Durante su gobierno, el expresidente Evo Morales defendió en varias ocasiones la presencia de familiares de altos funcionarios en cargos públicos, afirmando que no era un «pecado ni delito» siempre que no se incurriera en nepotismo, conforme a las leyes vigentes. En diversas conferencias, Morales destacó que «todos tienen derecho a trabajar» y sostuvo que las competencias contra su gobierno buscaban desgastar políticamente a sus aliados.
La Contraloría informó que familiares de al menos diez autoridades del Ejecutivo ocuparon puestos clave en el aparato estatal. Entre los casos más mediáticos, se destacó la participación de familiares de la diputada oficialista Valeria Silva, quienes trabajaban en instituciones como la Agencia Nacional de Hidrocarburos (ANH) y la Unidad de Coordinación de Programas y Proyectos (UCPP). Morales recordó también haber enfrentado acusaciones similares al inicio de su mandato, justificándolas por la permanencia de parientes en cargos heredados de gobiernos anteriores.

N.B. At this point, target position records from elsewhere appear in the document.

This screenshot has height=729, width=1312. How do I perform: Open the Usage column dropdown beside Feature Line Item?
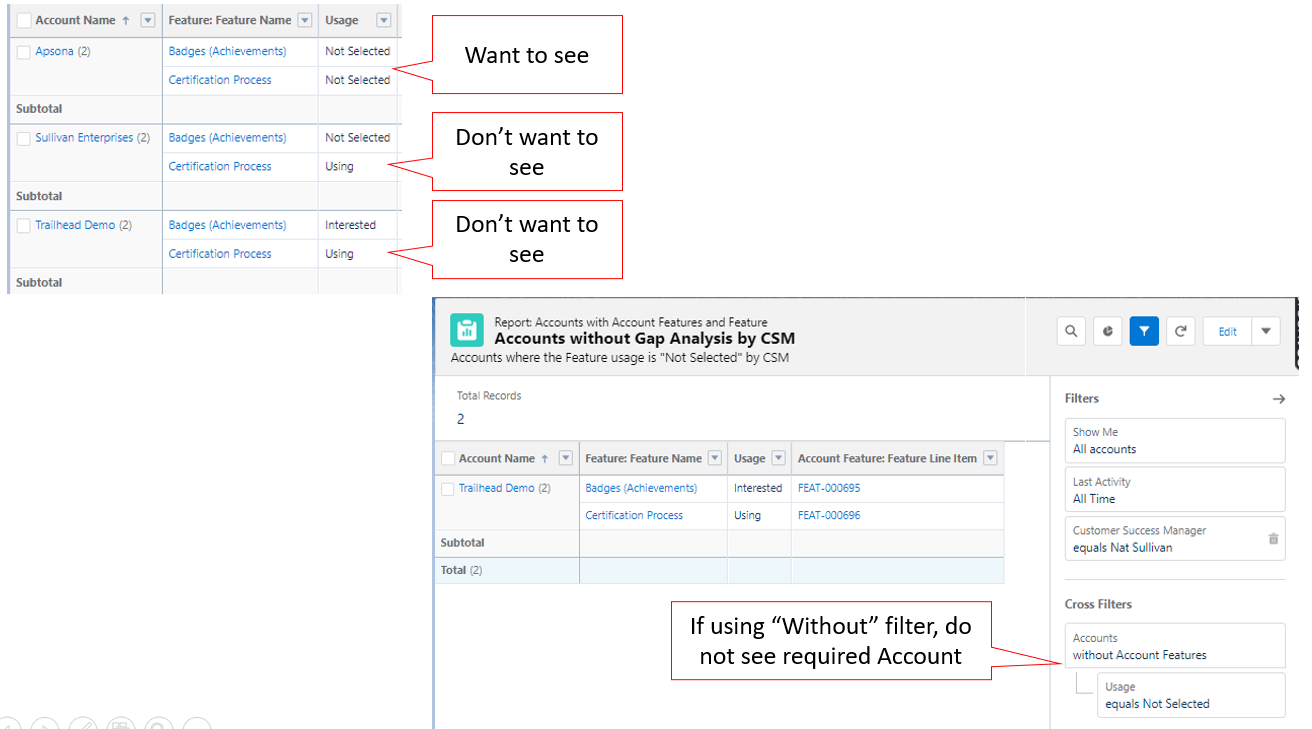point(776,459)
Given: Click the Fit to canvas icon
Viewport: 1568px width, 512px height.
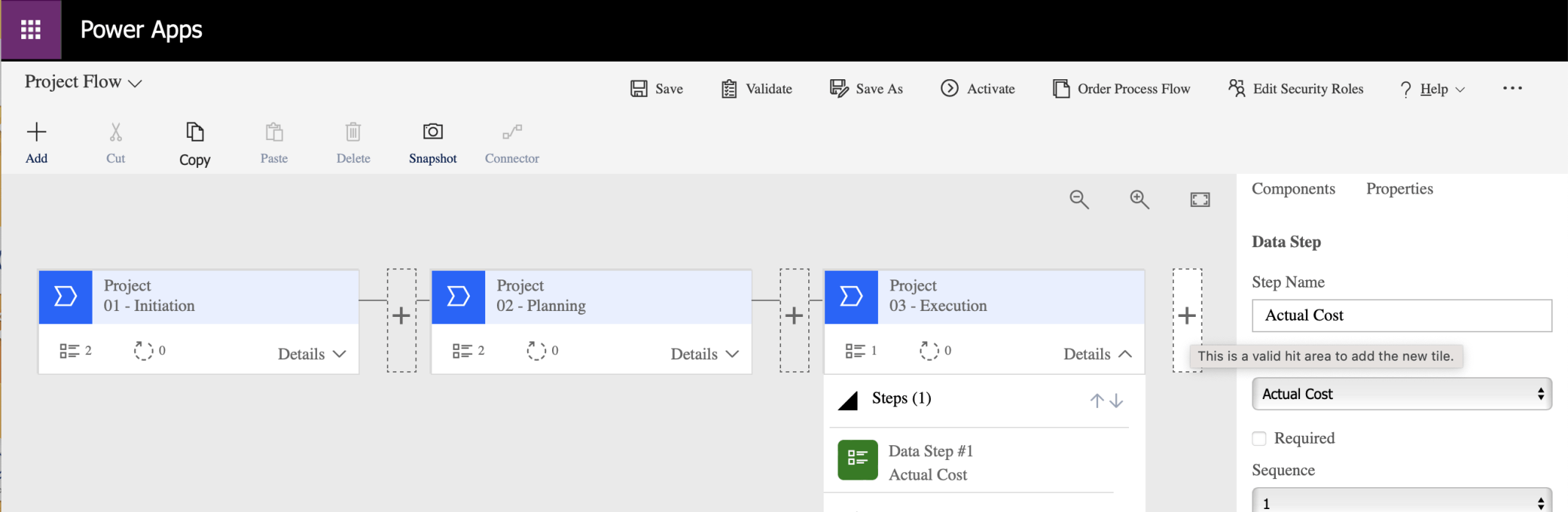Looking at the screenshot, I should pos(1199,200).
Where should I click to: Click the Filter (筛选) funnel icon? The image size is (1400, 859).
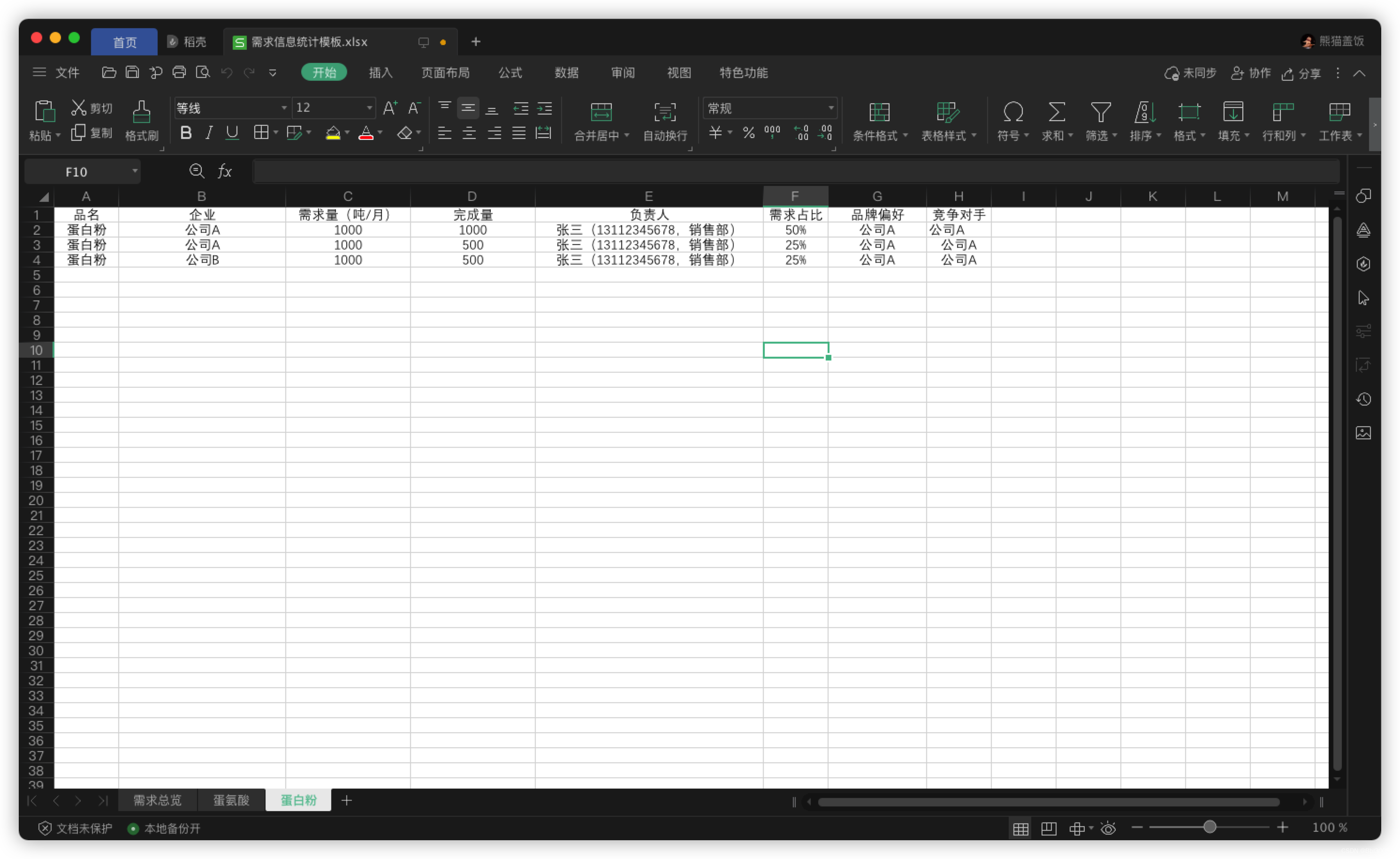(1100, 113)
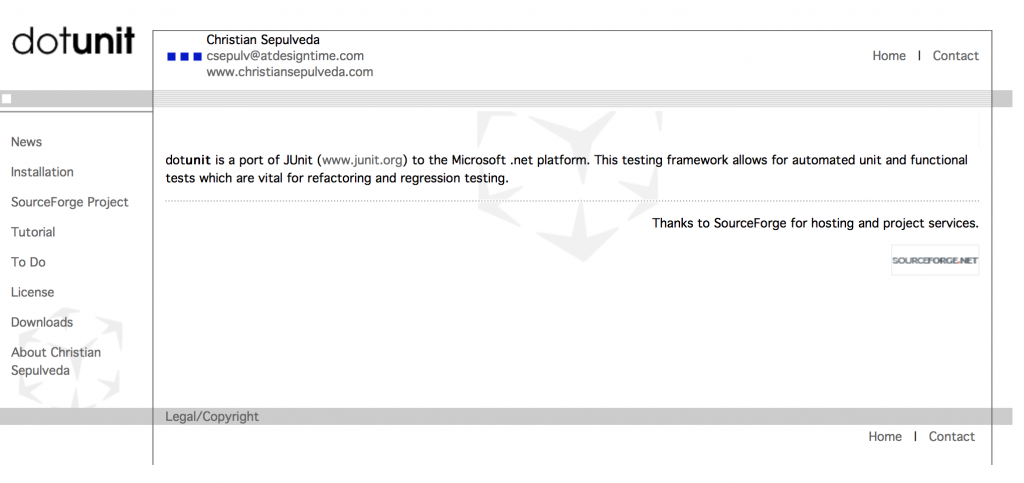Click Contact in the top navigation
Viewport: 1024px width, 483px height.
coord(955,56)
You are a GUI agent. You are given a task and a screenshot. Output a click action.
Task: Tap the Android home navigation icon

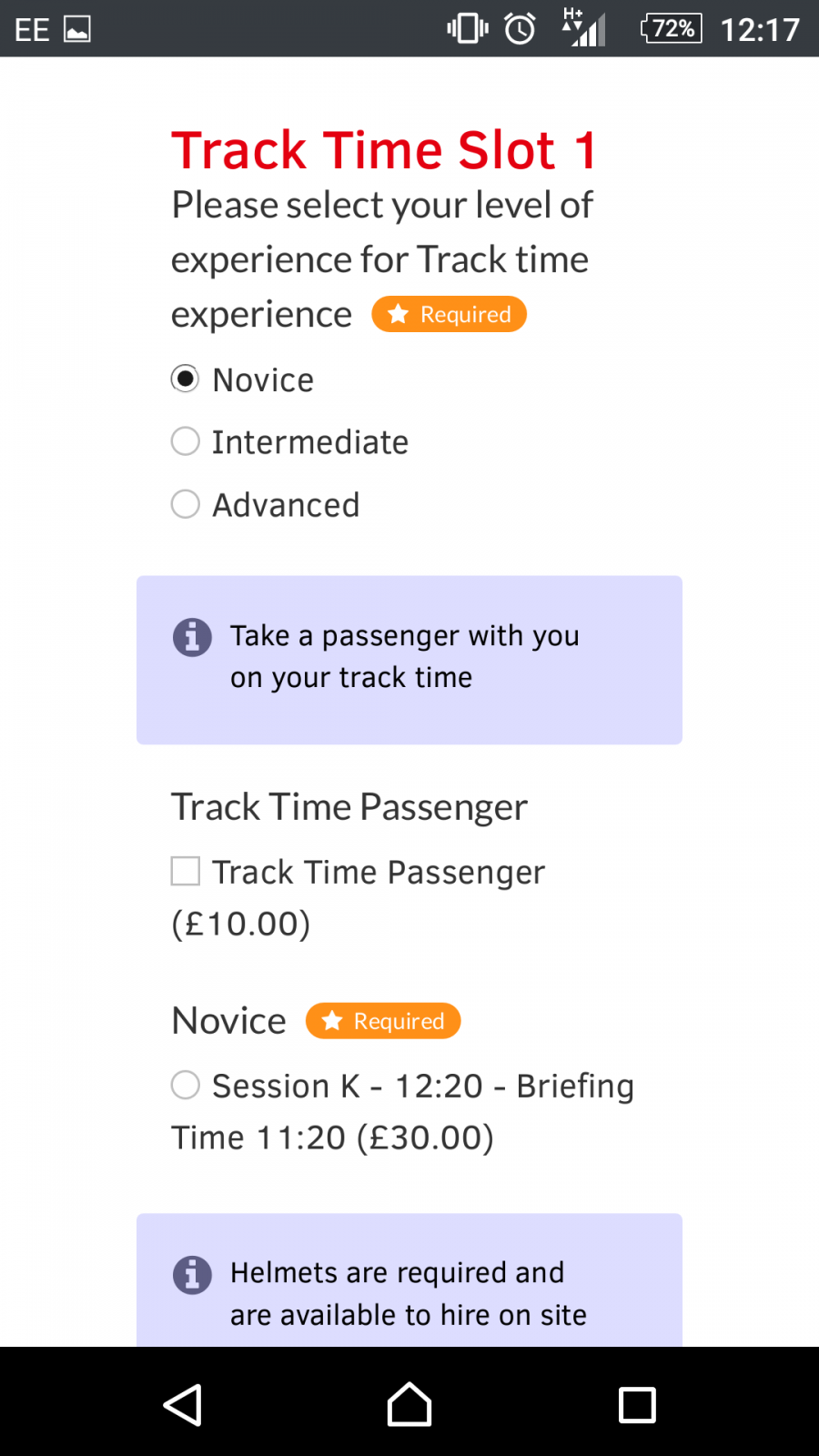click(x=410, y=1404)
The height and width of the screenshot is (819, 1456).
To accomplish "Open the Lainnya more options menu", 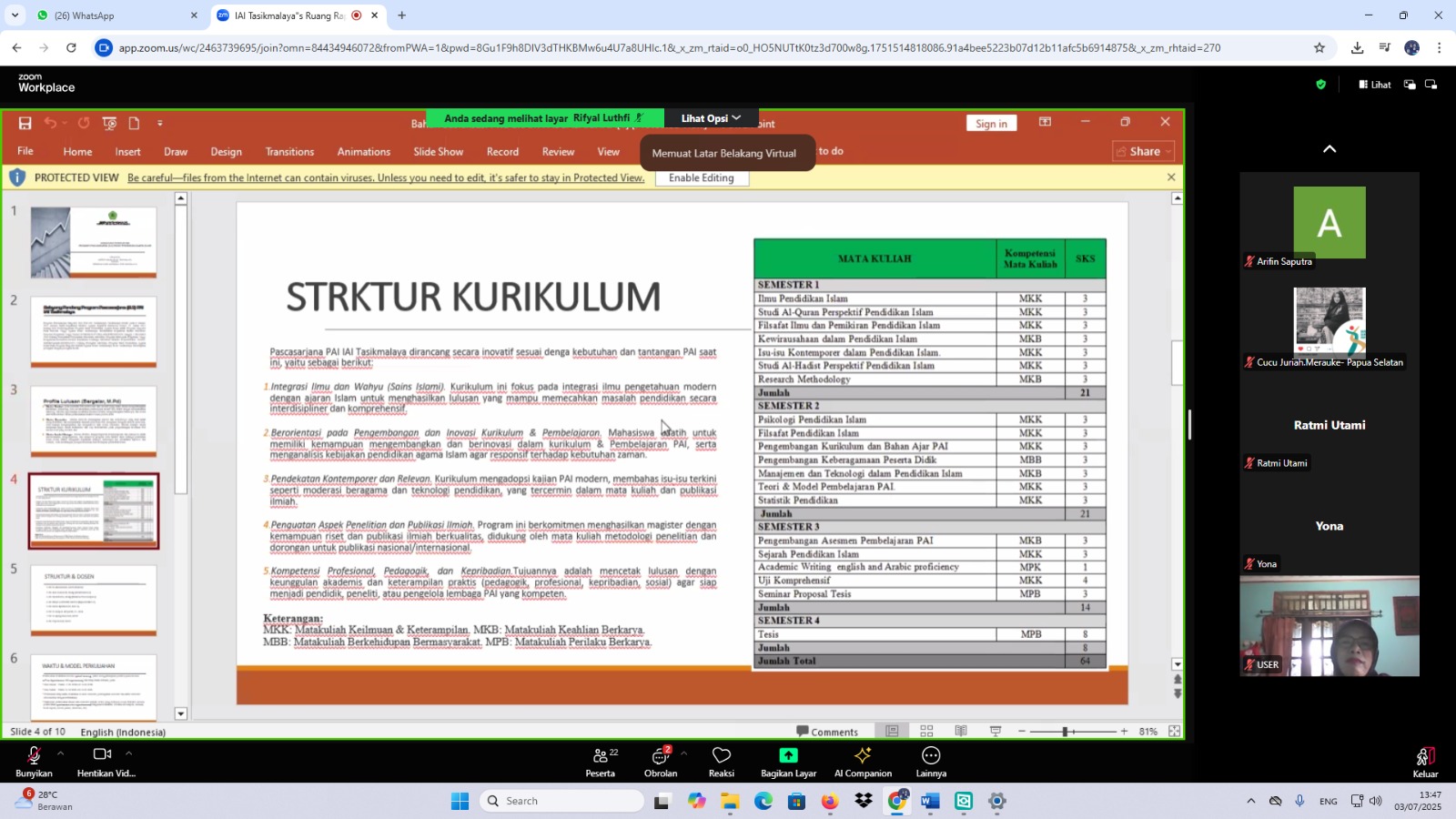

Mientras la oposición denunciaba tráfico de influencias y falta de ética, figuras como la senadora Jeanine Áñez exigían investigaciones sobre posibles violaciones a las normativas de empleo público. Sin embargo, Morales reiteró que las acusaciones no implicaban nepotismo, ya que en muchos casos los familiares ya trabajaban en el Estado antes de que los funcionarios asumieran sus cargos. Las revelaciones constantes generan cuestionamientos sobre la transparencia y el cumplimiento de la ley, convirtiéndose en un tema recurrente en el debate político.